Göksel’den 40 kişilik liste
DYP'de Milletvekili Yıldırım Ulupınar'ın İl Başkanı Soner Göksel'in ‘‘Kafasını koparma'' harekatının ikinci evresi bugün başlıyor. ‘‘Bayramını görsün'' diyerek istifa mektuplarını da cebine koyup Antalya'ya giden Ulupınar, 23 Mart'taki Bafra mitinginden sonra Ankara'da operasyonu tamamlamaya çalışacak. Sorunun Mart sonuna kadar çözümlenmesi bekleniyor. Ama kimin lehine, pek belli değil. .
BAYRAMI Bodrum'da geçiren İl Başkanı Soner Göksel ise ‘‘İl Başkanlığı'nı bırakacak'' söylentilerinin aksine, ‘‘Bu saatten sonra ayrılma sansım ortadan kalktı. Hırslandım, kamçılandım'' diyerek, Ulupınar'ın planlarının tutmayacağını belirtiyor.
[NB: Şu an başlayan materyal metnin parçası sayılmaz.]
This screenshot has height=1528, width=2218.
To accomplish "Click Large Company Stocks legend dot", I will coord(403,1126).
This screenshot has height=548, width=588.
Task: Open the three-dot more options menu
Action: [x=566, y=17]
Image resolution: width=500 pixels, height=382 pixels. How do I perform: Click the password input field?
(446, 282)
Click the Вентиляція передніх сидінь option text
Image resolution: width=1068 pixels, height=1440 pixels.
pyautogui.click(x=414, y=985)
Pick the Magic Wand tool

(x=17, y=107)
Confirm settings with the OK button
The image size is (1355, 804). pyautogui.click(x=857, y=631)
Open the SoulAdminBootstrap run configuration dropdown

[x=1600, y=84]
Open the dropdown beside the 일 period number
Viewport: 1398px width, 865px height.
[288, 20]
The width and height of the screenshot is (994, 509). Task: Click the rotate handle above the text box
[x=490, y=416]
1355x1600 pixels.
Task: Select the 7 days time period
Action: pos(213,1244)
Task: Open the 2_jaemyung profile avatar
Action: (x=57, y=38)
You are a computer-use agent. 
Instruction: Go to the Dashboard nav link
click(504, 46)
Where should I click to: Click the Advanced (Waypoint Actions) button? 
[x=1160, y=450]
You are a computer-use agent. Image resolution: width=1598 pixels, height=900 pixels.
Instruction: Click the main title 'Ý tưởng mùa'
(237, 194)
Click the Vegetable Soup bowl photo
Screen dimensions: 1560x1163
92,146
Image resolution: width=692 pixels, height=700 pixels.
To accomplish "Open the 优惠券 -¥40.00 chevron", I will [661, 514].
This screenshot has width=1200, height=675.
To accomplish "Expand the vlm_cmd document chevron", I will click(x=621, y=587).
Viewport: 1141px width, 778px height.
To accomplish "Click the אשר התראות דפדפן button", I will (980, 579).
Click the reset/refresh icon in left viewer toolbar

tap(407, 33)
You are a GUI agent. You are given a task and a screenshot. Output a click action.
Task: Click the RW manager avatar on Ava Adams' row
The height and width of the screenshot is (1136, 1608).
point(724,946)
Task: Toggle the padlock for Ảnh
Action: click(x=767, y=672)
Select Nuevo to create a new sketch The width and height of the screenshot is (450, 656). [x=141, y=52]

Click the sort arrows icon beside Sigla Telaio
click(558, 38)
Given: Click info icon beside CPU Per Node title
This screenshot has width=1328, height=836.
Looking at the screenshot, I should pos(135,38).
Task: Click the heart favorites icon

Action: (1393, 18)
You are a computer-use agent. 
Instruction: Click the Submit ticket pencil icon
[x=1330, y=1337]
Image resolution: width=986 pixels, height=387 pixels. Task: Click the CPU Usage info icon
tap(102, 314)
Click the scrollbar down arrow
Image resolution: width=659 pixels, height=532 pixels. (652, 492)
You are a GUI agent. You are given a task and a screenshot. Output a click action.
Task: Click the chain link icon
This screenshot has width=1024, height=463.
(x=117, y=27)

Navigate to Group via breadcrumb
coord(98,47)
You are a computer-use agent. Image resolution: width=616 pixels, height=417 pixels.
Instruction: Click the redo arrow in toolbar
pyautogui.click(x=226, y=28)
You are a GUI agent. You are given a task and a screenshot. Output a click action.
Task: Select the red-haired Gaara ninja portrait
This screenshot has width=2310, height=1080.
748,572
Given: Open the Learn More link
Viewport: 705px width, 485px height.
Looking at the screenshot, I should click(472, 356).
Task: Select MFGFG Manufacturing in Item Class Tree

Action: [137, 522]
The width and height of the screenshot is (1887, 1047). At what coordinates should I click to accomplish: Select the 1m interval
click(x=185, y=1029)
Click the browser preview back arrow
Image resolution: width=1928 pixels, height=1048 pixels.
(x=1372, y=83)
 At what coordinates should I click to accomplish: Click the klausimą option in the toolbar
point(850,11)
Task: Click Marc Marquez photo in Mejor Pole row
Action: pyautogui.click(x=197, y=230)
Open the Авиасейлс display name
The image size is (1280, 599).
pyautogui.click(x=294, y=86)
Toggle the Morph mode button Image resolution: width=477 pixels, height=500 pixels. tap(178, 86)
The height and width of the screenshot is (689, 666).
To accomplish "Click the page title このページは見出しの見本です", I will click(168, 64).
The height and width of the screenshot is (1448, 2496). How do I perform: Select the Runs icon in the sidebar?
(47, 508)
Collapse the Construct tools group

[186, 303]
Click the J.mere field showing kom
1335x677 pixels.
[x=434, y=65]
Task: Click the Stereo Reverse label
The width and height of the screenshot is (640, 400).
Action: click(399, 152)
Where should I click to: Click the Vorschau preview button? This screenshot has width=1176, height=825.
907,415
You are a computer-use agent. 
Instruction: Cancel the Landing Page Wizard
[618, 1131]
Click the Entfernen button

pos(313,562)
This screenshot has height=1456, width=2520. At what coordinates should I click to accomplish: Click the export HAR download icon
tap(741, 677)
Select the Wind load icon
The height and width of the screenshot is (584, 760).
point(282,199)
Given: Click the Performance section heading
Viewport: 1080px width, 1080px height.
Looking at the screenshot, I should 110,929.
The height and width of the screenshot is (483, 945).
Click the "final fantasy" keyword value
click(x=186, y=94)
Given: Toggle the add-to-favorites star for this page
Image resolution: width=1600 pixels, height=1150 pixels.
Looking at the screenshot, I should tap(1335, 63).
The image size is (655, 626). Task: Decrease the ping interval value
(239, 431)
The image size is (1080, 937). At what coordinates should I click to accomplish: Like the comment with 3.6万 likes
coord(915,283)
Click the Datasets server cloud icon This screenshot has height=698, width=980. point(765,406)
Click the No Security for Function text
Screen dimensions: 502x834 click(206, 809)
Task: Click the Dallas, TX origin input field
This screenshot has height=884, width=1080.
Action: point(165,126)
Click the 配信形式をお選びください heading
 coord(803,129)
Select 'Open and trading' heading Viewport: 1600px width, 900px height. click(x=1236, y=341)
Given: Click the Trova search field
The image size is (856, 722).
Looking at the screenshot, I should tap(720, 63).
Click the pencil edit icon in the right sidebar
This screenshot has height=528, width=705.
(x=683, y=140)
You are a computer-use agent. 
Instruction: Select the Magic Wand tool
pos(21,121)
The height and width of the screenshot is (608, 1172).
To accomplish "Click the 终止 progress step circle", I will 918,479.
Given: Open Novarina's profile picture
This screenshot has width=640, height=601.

GÖKSEL, il yönetiminde ‘‘Ulupınar'ın adamları'' diye nitelenen kişilerin ‘‘DYP'yi temsil etme görüntü ve kaabileyetinden'' çok uzak olduğunu ve Ankara'ya 40 kişilik yeni bir liste gönderdiğini belirtiyor. Bu isimlerden seçilecek 28 kişilik yönetim kurulunun başında mutlaka olmak istediğini vurgulayan Göksel, ‘‘Böylece parti kurtulacak. DYP'yi kesinlikle bu kadrolardan kurtarmamız lazım. Aksi halde DYP bir arpa boyu yol gidemez'' sözleriyle büyük bir tartışmayı da başlatıyor.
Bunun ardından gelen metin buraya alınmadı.